Like Vivaldi’s composition, the dance was highly ordered and symmetrical, yet it left plenty of room for individual expression of personality, both on the part of the dancers themselves and through Bigonzetti’s unique dance language.

Cantata, danced to southern Italian folk music, some recorded, some performed live by the phenomenal female vocal and percussion quartet, Gruppo Musicale Assurd, was in some ways markedly contrasting with Four Seasons, and in other ways not. Bigonzetti’s hand was clear: as in the first piece, most of the dance was built from solidly planted hips, with torsos, arms, and heads doing most of the work. There wasn’t a lot of flight, except when men and women were tossing each other over and around each other.
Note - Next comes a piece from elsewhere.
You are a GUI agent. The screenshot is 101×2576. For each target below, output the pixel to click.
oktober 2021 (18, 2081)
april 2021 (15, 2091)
The piece did elaborate on hints of violence and cruelty felt only through nuance in Four Seasons. Here, men threw women into a pile. Here, women’s hands turned into talon-like claws. Here, Italian machismo was given the forefront, as was sisterly empowerment. This was a battle of the sexes (and, for my money, the women won).

Bigonzetti’s violence is as highly stylized as Quentin Tarantino’s; he draws from Punch and Judy and slapstick as much as from martial arts, and the effect is often comic. The musical troupe was fully integrated into the performance, which lacked some of Four Seasons gorgeous classical forms and balance, instead relying more on the chaos of a freewheeling party and debauchery.

While Cantata was more visceral and more immediately exciting, those formal, Classical values so perfectly executed in Four Seasons by the Canadiens were what probably would remain in a dancegoer’s memory in days and weeks to come.

Seth Rogovoy is Berkshire Living’s award-winning editor-in-chief and cultural critic.